Mimoun Ayer évoque son parcours littéraire qu'il estime être un viatique à sa retraite. Appréhendant dans ses nombreux livres diverses thématiques, dont celles de la modernité, des us et traditions et de la solidarité, il les dissèque avec pertinence et sagacité. Profond dans son analyse, ses romans collent à la réalité, tout en dénonçant certains travers sociaux, dont il en occulte l'aspect moralisateur. Dans ce nouveau récit, les Eaux d'Azro Aziza, l'écrivain met en relief le travail, la solidarité et l’humanité qu'il affectionne particulièrement, car sources de valeurs sociales. Il rappelle, dans cet entretien, que l'Algérie profonde ne s'est pas départie des valeurs ancestrales, gardiennes de notre identité et de notre culture.
El moudjahid : Pourquoi avoir choisi cette thématique dans votre nouvel ouvrage ? Est-ce pour montrer que certaines valeurs ancestrales, comme la fraternité et la solidarité, ont disparu ?
Mimoun Ayer : Pour l’heure, l’écologie et l’environnement constituent une préoccupation majeure. J’ai voulu, moi aussi, surfer utilement sur cette vague. Mais à ma façon. Ainsi, je décris tangiblement les perturbations que les habitants d’un village de l’Algérie profonde ont vécues dans leur chair. L'assèchement d’une source et l’incendie de forêt ont soulevé bien des questionnements. Celui, forcément, des traditions et des valeurs anciennes. J’ai préféré donner la parole à de simples gens qui, par leur fausse naïveté et leurs actes des plus méritoires, ont su magnifiquement en traiter.
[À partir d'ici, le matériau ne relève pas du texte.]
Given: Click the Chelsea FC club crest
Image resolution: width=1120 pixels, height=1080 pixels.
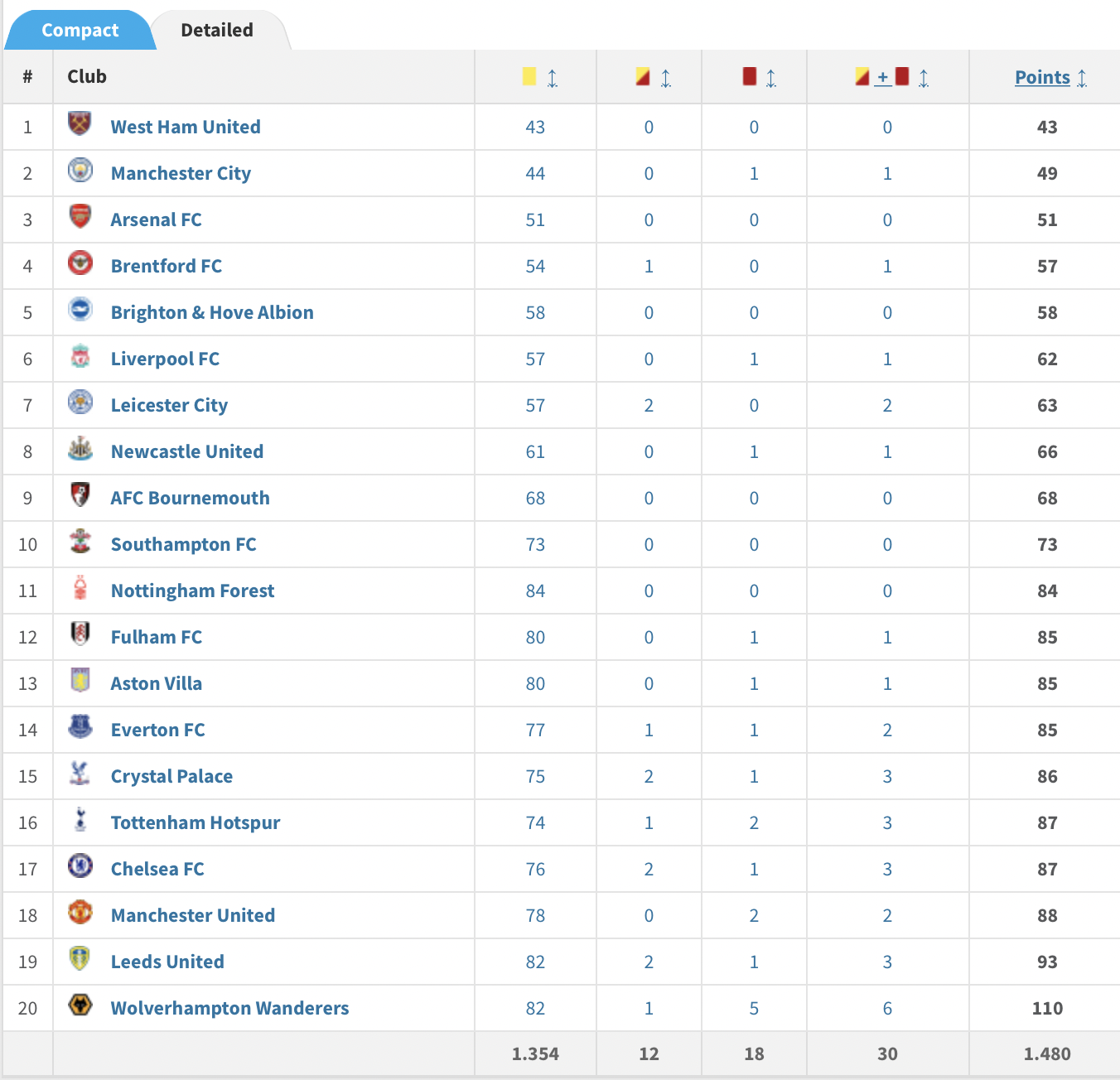Looking at the screenshot, I should pyautogui.click(x=80, y=866).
À votre avis, peut-on concilier tradition et modernité ?
À mon sens, ces deux notions ne recèlent pas de contradictions en leur sein. Comme elles n’imposent pas forcément un choix. La modernité étant une nécessité logique, inéluctable, il s’avère alors que les véritables traditions sont celles capables d’adaptation.
Pourquoi ce ton badin dans votre récit ?
La plaisanterie fine adoptée ici ne diminue en rien le sérieux du sujet traité. C’est du moins ce que je crois. Et puis la franche gaîté et la bonne humeur, cela fait partie de ma propre personnalité.
Pourquoi dans vos écrits, il y a toujours cette dualité entre modernité et passé ? Y a-t-il de la nostalgie ou du passéisme ?
Comme expliqué précédemment, je ne cherche pas à opposer ces deux notions. Je tiens, au contraire, à faire ressortir les qualités de chacune d’elles en les soumettant à l’épreuve du temps. Pour avoir vécu une certaine époque, je ressens inévitablement un peu de nostalgie. Bien que pour moi, le passéisme n’est en aucun cas immobilisme, et encore moins philistinisme.
Quels sont vos projets littéraires ?
Je suis sur le point d’achever un 11e ouvrage (un roman) qui, par son style postmoderne, tranche nettement avec tout ce que j’ai écrit jusqu’à présent. Et puis, j’ai tellement envie de ressortir ma palette et mes pinceaux de peintre du... vendredi ! K. A.